Records for this exercise:
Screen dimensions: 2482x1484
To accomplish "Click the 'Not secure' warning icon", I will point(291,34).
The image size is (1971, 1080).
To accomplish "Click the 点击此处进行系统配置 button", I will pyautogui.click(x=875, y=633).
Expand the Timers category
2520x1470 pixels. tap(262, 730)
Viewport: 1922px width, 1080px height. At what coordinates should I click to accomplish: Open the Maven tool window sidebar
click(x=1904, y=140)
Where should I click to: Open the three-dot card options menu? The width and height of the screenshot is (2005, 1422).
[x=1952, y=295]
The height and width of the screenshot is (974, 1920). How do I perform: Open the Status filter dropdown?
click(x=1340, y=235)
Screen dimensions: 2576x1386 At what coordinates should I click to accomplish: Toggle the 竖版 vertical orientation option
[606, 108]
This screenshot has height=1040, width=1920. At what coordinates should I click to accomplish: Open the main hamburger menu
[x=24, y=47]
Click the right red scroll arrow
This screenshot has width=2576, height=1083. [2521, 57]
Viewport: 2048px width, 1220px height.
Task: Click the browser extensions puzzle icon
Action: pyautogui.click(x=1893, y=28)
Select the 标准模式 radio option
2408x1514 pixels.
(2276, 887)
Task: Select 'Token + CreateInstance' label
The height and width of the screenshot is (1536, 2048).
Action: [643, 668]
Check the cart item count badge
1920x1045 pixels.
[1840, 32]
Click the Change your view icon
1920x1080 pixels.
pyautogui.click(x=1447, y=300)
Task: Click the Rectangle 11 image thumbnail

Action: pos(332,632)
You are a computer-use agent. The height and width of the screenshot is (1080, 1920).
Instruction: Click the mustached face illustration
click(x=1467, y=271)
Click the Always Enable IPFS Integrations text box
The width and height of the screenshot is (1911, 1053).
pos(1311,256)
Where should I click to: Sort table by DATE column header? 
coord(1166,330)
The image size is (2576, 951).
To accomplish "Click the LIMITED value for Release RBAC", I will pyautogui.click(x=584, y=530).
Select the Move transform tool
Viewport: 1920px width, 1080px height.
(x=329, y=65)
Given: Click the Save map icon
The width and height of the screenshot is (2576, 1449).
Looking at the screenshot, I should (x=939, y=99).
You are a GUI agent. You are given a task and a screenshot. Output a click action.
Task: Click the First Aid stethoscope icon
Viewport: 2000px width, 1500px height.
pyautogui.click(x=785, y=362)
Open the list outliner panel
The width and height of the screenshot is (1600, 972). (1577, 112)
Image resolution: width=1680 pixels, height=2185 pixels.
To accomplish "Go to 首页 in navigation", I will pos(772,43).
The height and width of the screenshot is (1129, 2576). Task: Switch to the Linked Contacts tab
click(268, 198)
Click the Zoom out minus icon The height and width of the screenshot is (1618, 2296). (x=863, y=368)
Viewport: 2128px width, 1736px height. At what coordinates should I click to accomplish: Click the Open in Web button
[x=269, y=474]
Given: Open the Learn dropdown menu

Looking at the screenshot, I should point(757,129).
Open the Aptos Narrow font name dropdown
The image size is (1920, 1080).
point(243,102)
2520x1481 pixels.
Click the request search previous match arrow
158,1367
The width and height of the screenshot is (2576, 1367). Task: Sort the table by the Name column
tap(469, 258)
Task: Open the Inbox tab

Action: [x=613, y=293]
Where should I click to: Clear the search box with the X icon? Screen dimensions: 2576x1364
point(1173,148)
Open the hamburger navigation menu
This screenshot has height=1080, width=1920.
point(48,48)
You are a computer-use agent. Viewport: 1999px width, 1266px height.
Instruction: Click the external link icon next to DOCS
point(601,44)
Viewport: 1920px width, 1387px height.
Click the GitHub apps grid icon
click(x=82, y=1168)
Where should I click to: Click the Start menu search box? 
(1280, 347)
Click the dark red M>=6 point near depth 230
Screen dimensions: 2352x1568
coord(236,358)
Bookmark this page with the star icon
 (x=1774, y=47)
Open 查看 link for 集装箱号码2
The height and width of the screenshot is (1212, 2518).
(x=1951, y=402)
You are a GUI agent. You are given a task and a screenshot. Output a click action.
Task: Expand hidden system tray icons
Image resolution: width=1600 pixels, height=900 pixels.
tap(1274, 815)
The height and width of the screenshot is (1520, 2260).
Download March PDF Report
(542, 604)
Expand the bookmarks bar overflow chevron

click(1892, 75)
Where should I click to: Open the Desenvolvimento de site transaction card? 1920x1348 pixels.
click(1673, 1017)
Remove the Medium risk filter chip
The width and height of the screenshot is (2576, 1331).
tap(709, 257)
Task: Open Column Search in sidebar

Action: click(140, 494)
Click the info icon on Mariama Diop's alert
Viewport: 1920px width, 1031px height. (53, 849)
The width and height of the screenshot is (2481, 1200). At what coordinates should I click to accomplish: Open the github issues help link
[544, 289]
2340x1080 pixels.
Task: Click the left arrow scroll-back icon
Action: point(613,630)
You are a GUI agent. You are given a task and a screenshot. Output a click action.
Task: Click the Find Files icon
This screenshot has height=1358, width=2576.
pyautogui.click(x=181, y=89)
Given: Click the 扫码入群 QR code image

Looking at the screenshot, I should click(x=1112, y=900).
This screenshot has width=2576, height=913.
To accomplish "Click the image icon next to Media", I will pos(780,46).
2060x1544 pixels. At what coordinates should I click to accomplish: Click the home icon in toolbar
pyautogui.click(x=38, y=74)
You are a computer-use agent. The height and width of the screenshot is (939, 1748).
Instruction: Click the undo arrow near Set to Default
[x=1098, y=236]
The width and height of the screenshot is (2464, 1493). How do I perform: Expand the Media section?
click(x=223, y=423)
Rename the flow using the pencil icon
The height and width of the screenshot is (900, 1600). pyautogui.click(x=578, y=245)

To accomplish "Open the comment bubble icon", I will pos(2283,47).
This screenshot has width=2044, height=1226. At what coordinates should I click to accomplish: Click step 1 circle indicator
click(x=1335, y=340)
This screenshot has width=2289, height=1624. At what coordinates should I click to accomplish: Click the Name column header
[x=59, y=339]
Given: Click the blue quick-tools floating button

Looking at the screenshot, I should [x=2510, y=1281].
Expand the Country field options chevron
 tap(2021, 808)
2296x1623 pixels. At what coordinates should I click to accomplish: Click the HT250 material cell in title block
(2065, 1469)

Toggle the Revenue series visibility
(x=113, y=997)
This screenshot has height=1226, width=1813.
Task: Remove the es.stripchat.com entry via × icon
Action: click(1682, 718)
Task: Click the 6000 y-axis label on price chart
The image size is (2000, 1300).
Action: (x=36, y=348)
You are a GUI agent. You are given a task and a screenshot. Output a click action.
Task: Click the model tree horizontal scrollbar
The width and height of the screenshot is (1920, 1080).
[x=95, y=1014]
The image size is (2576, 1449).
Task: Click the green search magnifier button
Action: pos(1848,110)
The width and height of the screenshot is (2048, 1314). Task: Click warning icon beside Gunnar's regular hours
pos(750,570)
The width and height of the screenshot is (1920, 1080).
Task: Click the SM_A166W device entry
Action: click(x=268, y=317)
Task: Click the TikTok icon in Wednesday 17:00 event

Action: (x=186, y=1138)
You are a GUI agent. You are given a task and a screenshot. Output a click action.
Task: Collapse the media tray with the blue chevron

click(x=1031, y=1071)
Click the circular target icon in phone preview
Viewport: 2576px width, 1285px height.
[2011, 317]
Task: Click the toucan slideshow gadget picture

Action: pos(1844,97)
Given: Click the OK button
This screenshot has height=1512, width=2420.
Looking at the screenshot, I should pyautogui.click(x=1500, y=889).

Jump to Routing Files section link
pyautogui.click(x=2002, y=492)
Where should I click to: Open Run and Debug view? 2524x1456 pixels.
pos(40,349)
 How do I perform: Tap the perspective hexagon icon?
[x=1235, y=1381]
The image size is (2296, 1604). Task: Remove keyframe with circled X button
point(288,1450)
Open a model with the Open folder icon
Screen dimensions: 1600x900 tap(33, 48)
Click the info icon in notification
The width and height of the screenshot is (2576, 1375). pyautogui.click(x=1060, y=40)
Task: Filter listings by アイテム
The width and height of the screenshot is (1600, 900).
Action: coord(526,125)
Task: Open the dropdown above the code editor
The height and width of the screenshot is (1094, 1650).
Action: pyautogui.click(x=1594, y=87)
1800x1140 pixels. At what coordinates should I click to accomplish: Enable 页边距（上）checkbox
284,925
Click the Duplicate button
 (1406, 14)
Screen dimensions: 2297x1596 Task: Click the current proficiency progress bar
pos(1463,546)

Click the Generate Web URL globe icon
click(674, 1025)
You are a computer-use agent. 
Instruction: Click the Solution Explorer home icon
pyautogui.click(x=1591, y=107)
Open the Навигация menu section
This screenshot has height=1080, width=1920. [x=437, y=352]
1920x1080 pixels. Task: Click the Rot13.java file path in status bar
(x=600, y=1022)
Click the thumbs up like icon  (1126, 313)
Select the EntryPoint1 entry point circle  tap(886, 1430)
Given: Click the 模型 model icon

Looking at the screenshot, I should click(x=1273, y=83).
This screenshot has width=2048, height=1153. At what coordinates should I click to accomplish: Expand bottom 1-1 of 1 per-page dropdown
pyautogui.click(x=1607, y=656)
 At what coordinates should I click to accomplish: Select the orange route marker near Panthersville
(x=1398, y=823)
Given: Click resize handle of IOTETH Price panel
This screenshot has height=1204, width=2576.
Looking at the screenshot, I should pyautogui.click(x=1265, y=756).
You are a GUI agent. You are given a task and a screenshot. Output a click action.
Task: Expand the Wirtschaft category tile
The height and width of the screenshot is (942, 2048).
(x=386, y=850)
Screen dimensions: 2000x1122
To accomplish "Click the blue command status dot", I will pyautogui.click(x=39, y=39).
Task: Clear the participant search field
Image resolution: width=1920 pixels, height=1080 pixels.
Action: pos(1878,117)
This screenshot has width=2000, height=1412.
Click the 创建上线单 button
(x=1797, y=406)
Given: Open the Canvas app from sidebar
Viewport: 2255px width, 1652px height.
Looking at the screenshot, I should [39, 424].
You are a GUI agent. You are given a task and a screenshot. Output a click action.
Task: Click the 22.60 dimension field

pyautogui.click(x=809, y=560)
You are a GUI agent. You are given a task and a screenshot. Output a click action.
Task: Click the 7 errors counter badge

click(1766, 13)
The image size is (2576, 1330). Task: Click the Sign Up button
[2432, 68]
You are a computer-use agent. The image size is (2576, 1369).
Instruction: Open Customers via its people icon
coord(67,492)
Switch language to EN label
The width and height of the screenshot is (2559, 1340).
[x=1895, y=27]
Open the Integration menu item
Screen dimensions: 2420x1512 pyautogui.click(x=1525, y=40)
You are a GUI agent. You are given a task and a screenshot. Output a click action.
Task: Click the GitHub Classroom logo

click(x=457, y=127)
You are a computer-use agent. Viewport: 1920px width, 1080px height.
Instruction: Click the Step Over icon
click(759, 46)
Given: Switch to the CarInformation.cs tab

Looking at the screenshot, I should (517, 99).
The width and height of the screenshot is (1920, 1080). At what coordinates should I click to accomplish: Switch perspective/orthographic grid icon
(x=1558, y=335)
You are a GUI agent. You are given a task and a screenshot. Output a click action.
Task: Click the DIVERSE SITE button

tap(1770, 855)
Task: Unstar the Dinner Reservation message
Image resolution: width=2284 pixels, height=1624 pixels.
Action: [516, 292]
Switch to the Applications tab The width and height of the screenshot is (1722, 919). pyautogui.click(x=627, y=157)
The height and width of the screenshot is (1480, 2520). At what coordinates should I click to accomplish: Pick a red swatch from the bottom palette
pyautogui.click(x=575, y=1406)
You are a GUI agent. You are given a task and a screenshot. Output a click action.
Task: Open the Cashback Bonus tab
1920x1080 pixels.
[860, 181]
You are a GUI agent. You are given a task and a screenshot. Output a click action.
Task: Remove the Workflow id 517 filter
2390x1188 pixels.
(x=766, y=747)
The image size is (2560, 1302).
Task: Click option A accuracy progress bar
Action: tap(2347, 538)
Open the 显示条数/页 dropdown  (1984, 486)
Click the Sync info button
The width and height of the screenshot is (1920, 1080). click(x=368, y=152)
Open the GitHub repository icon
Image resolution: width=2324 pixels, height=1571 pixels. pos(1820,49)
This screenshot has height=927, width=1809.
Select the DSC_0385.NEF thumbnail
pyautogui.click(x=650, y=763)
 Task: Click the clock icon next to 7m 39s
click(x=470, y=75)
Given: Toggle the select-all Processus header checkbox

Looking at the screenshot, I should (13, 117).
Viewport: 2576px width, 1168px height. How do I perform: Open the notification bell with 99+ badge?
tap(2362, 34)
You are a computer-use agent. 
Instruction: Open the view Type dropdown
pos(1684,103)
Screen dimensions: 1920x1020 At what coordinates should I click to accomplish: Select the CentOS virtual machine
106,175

Problem to solve:
An exact transcription of the lines from the start of the listing through the line bearing "Task: Select 'Token + CreateInstance' label" is the whole answer.

Response to this task:
Screen dimensions: 2482x1484
To accomplish "Click the 'Not secure' warning icon", I will point(291,34).
The image size is (1971, 1080).
To accomplish "Click the 点击此处进行系统配置 button", I will pyautogui.click(x=875, y=633).
Expand the Timers category
2520x1470 pixels. tap(262, 730)
Viewport: 1922px width, 1080px height. At what coordinates should I click to accomplish: Open the Maven tool window sidebar
click(x=1904, y=140)
Where should I click to: Open the three-dot card options menu? The width and height of the screenshot is (2005, 1422).
[x=1952, y=295]
The height and width of the screenshot is (974, 1920). How do I perform: Open the Status filter dropdown?
click(x=1340, y=235)
Screen dimensions: 2576x1386 At what coordinates should I click to accomplish: Toggle the 竖版 vertical orientation option
[606, 108]
This screenshot has height=1040, width=1920. At what coordinates should I click to accomplish: Open the main hamburger menu
[x=24, y=47]
Click the right red scroll arrow
This screenshot has width=2576, height=1083. [2521, 57]
Viewport: 2048px width, 1220px height.
Task: Click the browser extensions puzzle icon
Action: pyautogui.click(x=1893, y=28)
Select the 标准模式 radio option
2408x1514 pixels.
(2276, 887)
Task: Select 'Token + CreateInstance' label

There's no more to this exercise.